WHAT THE TASK ASKS:
Every record that appears below should be transcribed exactly.

-- DATA FOR THIS EXERCISE follows --

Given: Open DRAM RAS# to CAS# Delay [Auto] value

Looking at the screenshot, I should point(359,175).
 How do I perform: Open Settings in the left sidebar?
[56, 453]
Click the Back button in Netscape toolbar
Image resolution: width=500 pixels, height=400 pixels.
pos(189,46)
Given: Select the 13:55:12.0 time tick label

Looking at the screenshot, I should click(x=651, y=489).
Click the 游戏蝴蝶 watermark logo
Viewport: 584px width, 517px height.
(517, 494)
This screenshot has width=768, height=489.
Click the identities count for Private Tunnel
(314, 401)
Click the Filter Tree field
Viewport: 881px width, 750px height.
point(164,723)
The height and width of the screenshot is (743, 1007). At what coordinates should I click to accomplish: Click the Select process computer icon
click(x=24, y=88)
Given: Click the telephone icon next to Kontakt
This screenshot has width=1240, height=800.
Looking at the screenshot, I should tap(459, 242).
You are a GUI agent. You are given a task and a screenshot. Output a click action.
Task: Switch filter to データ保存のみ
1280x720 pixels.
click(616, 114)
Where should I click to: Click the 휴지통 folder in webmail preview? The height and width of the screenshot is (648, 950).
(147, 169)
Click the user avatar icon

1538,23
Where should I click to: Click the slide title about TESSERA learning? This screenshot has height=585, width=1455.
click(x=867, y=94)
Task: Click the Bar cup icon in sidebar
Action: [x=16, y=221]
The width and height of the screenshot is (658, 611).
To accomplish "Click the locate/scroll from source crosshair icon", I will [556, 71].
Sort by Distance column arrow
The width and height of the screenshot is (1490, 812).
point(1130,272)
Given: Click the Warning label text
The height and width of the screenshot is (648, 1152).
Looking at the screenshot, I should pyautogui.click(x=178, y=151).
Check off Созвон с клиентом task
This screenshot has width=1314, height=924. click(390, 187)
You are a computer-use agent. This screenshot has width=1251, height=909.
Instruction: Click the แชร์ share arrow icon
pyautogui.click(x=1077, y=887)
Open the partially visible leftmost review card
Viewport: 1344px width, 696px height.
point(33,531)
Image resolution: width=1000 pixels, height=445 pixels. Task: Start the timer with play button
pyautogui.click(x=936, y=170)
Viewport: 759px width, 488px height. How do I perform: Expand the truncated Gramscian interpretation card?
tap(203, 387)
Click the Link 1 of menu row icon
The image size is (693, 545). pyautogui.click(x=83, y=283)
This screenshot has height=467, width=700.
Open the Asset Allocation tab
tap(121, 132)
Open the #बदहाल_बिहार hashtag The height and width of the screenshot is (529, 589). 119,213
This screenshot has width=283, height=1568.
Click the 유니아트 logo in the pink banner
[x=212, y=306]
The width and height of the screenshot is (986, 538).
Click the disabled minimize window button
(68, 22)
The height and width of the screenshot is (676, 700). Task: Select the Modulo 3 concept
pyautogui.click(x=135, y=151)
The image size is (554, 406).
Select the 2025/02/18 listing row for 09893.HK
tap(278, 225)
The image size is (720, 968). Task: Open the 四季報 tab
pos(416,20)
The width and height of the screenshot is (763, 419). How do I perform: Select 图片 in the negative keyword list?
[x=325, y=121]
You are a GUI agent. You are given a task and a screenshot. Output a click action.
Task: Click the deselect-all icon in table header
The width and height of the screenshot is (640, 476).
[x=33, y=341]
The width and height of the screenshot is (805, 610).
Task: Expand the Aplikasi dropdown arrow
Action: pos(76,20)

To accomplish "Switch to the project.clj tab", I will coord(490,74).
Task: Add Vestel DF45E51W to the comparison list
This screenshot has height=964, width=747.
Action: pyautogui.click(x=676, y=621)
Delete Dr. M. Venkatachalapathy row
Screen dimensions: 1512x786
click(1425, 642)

-- DATA FOR THIS EXERCISE concluded --

ANSWER FOR THIS EXERCISE:
Given: Open DRAM RAS# to CAS# Delay [Auto] value

Looking at the screenshot, I should point(359,175).
 How do I perform: Open Settings in the left sidebar?
[56, 453]
Click the Back button in Netscape toolbar
Image resolution: width=500 pixels, height=400 pixels.
pos(189,46)
Given: Select the 13:55:12.0 time tick label

Looking at the screenshot, I should click(x=651, y=489).
Click the 游戏蝴蝶 watermark logo
Viewport: 584px width, 517px height.
(517, 494)
This screenshot has width=768, height=489.
Click the identities count for Private Tunnel
(314, 401)
Click the Filter Tree field
Viewport: 881px width, 750px height.
point(164,723)
The height and width of the screenshot is (743, 1007). At what coordinates should I click to accomplish: Click the Select process computer icon
click(x=24, y=88)
Given: Click the telephone icon next to Kontakt
This screenshot has width=1240, height=800.
Looking at the screenshot, I should tap(459, 242).
You are a GUI agent. You are given a task and a screenshot. Output a click action.
Task: Switch filter to データ保存のみ
1280x720 pixels.
click(616, 114)
Where should I click to: Click the 휴지통 folder in webmail preview? The height and width of the screenshot is (648, 950).
(147, 169)
Click the user avatar icon

1538,23
Where should I click to: Click the slide title about TESSERA learning? This screenshot has height=585, width=1455.
click(x=867, y=94)
Task: Click the Bar cup icon in sidebar
Action: [x=16, y=221]
The width and height of the screenshot is (658, 611).
To accomplish "Click the locate/scroll from source crosshair icon", I will [556, 71].
Sort by Distance column arrow
The width and height of the screenshot is (1490, 812).
point(1130,272)
Given: Click the Warning label text
The height and width of the screenshot is (648, 1152).
Looking at the screenshot, I should pyautogui.click(x=178, y=151).
Check off Созвон с клиентом task
This screenshot has width=1314, height=924. click(390, 187)
You are a computer-use agent. This screenshot has width=1251, height=909.
Instruction: Click the แชร์ share arrow icon
pyautogui.click(x=1077, y=887)
Open the partially visible leftmost review card
Viewport: 1344px width, 696px height.
point(33,531)
Image resolution: width=1000 pixels, height=445 pixels. Task: Start the timer with play button
pyautogui.click(x=936, y=170)
Viewport: 759px width, 488px height. How do I perform: Expand the truncated Gramscian interpretation card?
tap(203, 387)
Click the Link 1 of menu row icon
The image size is (693, 545). pyautogui.click(x=83, y=283)
This screenshot has height=467, width=700.
Open the Asset Allocation tab
tap(121, 132)
Open the #बदहाल_बिहार hashtag The height and width of the screenshot is (529, 589). 119,213
This screenshot has width=283, height=1568.
Click the 유니아트 logo in the pink banner
[x=212, y=306]
The width and height of the screenshot is (986, 538).
Click the disabled minimize window button
(68, 22)
The height and width of the screenshot is (676, 700). Task: Select the Modulo 3 concept
pyautogui.click(x=135, y=151)
The image size is (554, 406).
Select the 2025/02/18 listing row for 09893.HK
tap(278, 225)
The image size is (720, 968). Task: Open the 四季報 tab
pos(416,20)
The width and height of the screenshot is (763, 419). How do I perform: Select 图片 in the negative keyword list?
[x=325, y=121]
You are a GUI agent. You are given a task and a screenshot. Output a click action.
Task: Click the deselect-all icon in table header
The width and height of the screenshot is (640, 476).
[x=33, y=341]
The width and height of the screenshot is (805, 610).
Task: Expand the Aplikasi dropdown arrow
Action: pos(76,20)

To accomplish "Switch to the project.clj tab", I will coord(490,74).
Task: Add Vestel DF45E51W to the comparison list
This screenshot has height=964, width=747.
Action: pyautogui.click(x=676, y=621)
Delete Dr. M. Venkatachalapathy row
Screen dimensions: 1512x786
click(1425, 642)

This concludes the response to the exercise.